Gallus And Rapid Releases

I quietly released Gallus on Friday evening, mostly intending it to be a period of getting accustomed with the Play store mechanics and so on, then doing the real promo thing this morning. The app unexpectedly got linked to from an enthusiast discussion board, drawing thousands of people to do an install.

This was an enormously welcome event, but it led to a lot of necessary quick fixes. Based upon some negative comparisons with Instagram’s Hyperlapse, for instance, I applied caffeine in heavy amounts and finished a white-board todo item, developing what I think is a tremendous smoothing algorithm. An implementation that I am very proud of. Note that version 1.0.4, released this morning and dripping through Google Play, offers the optimum smoothing experience, so if you have earlier version please be patient, and then take a look at the settings available (for instance if you want more aggressive stabilization, alter the smoothing degrees option, or the span of time it considers within that smoothing window).

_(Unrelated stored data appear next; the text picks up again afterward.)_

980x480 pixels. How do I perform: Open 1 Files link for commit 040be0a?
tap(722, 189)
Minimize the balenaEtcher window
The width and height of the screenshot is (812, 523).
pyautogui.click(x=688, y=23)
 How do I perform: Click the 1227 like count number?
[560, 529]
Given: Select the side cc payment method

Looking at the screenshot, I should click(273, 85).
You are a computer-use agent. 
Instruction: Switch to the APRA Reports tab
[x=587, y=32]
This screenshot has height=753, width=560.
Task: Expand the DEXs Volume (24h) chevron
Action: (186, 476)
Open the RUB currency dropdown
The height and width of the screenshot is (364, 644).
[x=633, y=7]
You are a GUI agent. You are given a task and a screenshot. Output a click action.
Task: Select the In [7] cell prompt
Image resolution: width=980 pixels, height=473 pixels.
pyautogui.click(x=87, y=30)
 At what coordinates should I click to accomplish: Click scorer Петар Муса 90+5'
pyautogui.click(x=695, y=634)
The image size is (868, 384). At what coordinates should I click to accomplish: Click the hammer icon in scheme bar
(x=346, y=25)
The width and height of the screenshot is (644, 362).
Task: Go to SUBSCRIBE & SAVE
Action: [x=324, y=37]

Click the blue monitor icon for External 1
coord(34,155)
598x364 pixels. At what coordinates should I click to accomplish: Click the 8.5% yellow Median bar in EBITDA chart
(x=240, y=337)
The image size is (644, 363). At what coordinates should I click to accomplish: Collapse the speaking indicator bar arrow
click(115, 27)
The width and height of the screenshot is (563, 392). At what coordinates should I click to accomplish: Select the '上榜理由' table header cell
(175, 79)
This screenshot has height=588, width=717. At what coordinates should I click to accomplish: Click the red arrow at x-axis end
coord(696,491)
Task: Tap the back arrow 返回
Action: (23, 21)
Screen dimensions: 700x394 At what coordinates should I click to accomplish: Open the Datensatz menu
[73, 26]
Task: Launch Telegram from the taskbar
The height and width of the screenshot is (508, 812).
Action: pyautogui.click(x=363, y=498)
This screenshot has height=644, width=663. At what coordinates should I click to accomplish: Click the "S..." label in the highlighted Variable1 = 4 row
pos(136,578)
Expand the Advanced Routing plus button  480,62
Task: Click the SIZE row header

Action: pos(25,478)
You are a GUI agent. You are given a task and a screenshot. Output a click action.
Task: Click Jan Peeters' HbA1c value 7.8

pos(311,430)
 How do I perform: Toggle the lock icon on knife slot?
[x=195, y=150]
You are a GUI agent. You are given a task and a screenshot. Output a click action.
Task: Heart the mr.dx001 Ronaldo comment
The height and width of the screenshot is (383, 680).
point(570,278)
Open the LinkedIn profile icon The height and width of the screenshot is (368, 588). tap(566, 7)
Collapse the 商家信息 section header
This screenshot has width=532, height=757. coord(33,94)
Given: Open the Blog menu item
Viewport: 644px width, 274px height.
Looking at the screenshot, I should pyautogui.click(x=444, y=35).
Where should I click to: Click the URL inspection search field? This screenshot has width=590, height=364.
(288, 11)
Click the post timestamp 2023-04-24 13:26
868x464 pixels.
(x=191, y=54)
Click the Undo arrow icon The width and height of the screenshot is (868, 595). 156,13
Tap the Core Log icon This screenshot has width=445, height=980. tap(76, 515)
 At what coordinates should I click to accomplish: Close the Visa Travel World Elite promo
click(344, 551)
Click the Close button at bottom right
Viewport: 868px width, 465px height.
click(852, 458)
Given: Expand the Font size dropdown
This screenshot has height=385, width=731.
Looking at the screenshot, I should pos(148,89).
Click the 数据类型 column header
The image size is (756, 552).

It’s fast. It’s very effective. It doesn’t over-correct, but instead identifies motions and transitions and smooths according to the perceive user intention. The application itself is about as efficient as it could possibly be, using every hardware-assisted option the host device offers.

I think the smoothing capacity easily goes head to head with Instagram’s efforts. This of course depends upon the quality and timeliness of the gyroscope in the host device, but the results are better than I expected.

EDIT 2015-03-23– one of the least impressive devices running Gallus tended to be the Nexus 5 (and presumably the Nexus 6, though I haven’t had a chance to test that), owing to its highly variable image processing pipeline timing. I put some work in on the weekend and completely refactored the camera interface, using the camera2 interface on Lollipop devices with the non-legacy driver set (e.g. the Nexus 4 presents a legacy driver through the camera2 interface, leading to no end to troubles, so the new interface it restricted to devices that fully support it, using the classic interface on older devices), yielding some dramatic timing advantages. This was released to the Play store this evening, and when it hits is version 1.0.11. Note that because the code was also expanded to support any number of cameras (not yet surfaced, but the app is fully ready to use front-facing or other cameras. It’s actually ready to record from multiple cameras simultaneously if the device supports it, although few do), it will wipe out existing preferences, however before you reconfigure your preferences give the new defaults a try — the new pipeline, especially on new devices, changing timing thresholds.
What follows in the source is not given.